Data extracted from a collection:
»»

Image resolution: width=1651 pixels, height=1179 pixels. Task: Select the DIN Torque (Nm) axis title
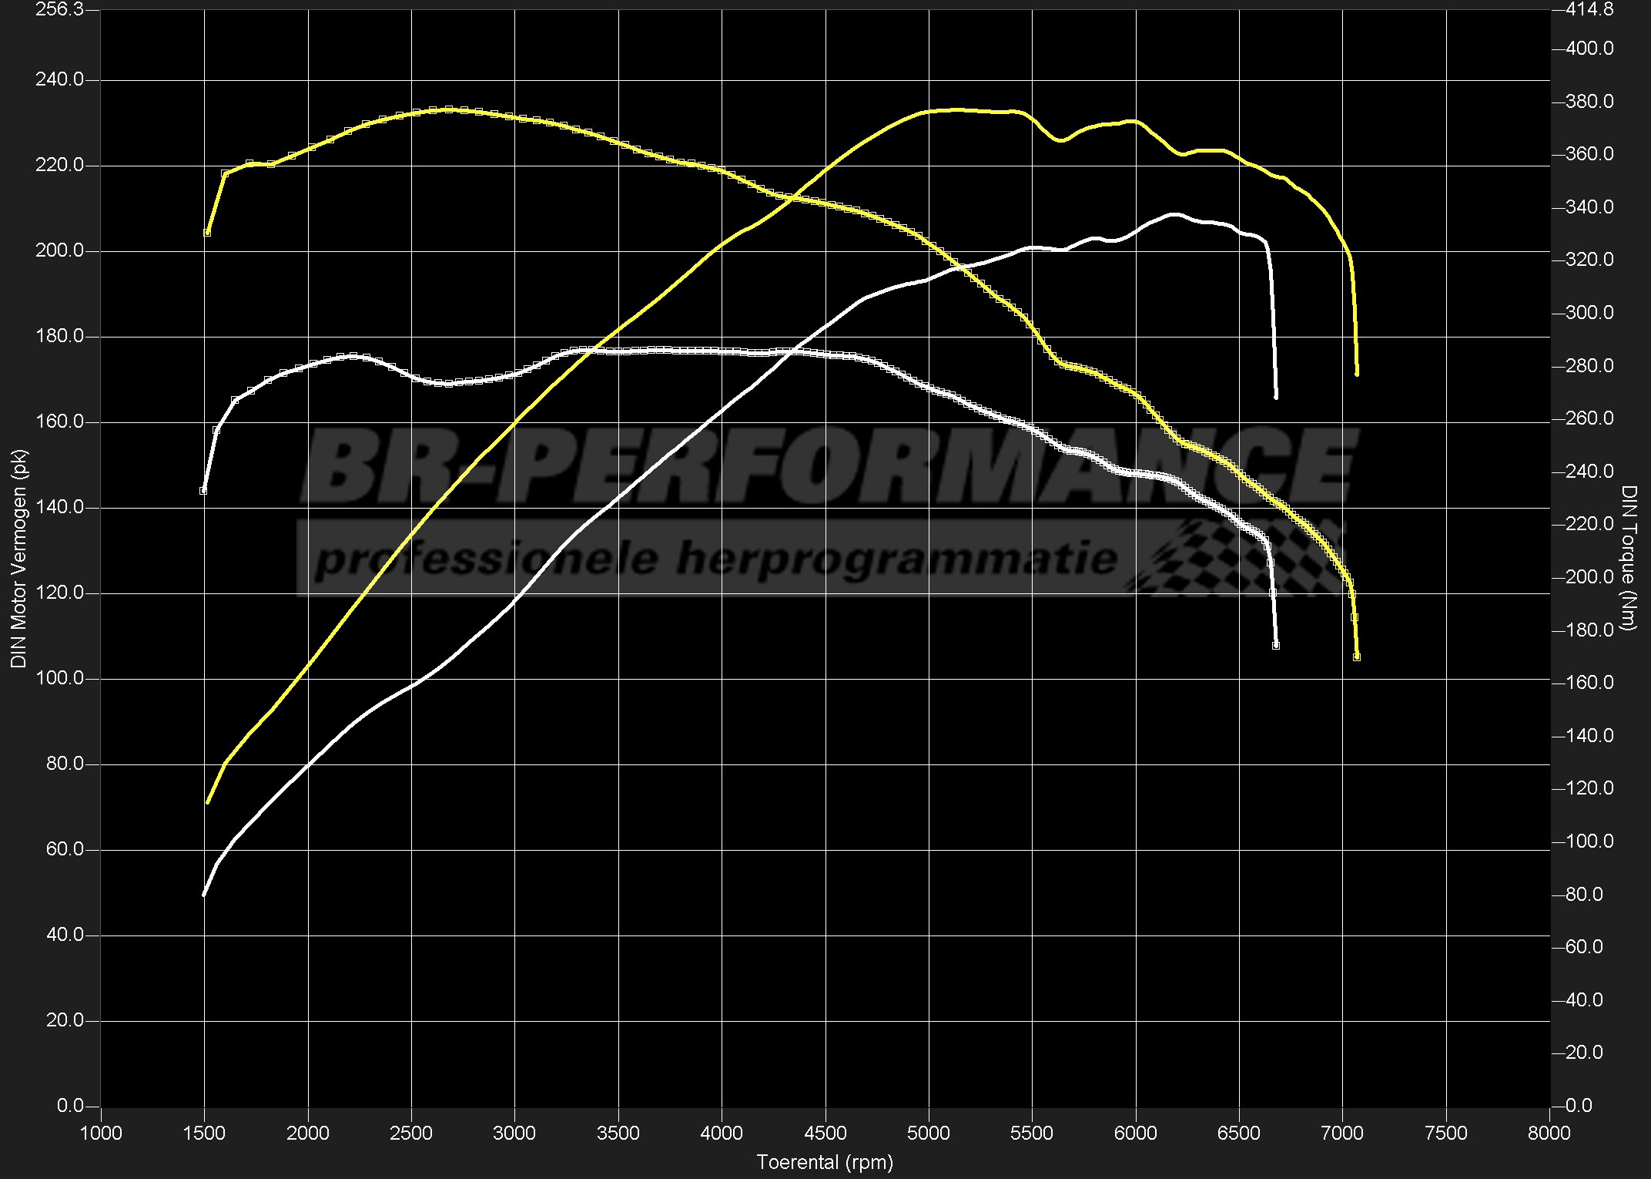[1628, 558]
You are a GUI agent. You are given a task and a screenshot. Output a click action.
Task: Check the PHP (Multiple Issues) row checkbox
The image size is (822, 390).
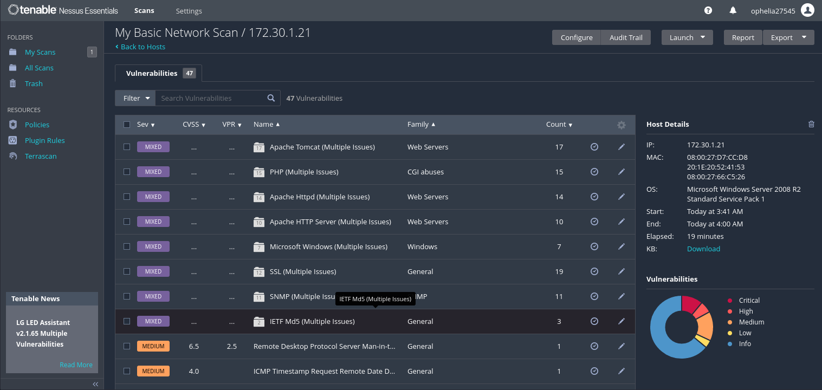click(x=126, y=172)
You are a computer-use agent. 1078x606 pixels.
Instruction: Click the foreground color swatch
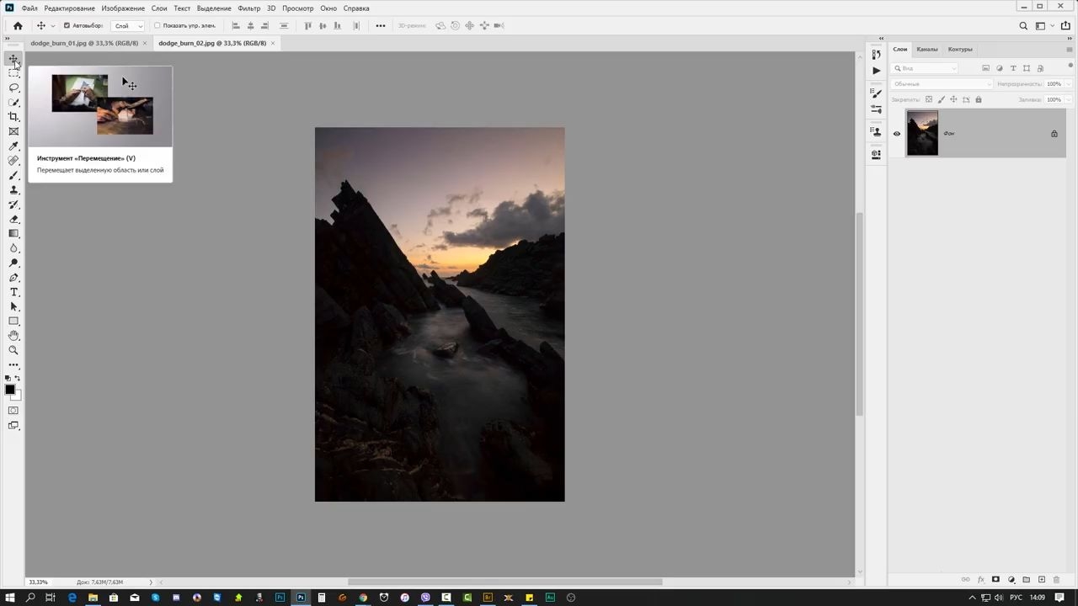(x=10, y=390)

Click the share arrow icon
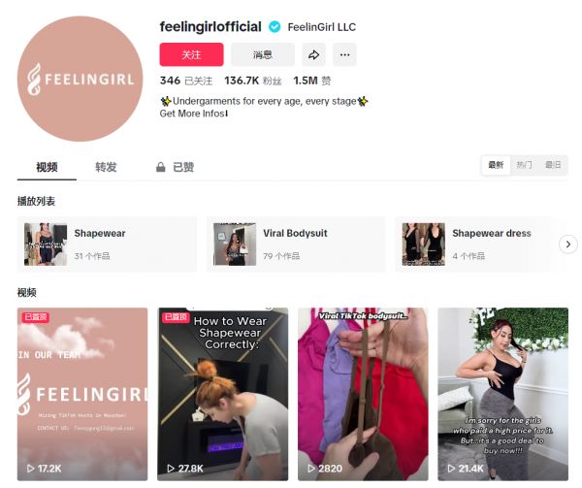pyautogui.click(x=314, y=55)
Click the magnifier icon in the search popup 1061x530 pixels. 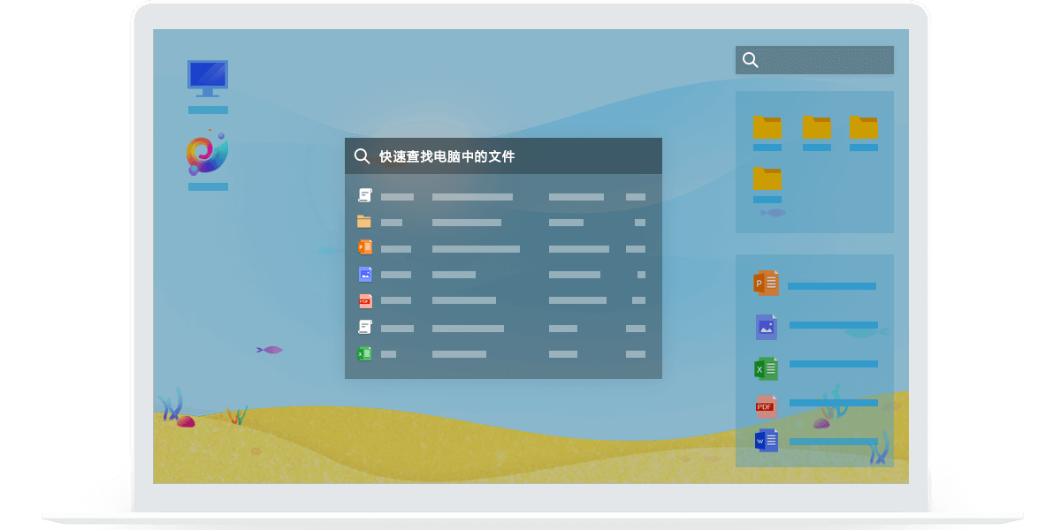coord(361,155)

««

STATED EXERCISE:
Quote the material from its first line through the line containing "[1628, 558]", including both ends, and leave the pictures out of your answer.

EXPECTED ANSWER:
Image resolution: width=1651 pixels, height=1179 pixels. Task: Select the DIN Torque (Nm) axis title
[1628, 558]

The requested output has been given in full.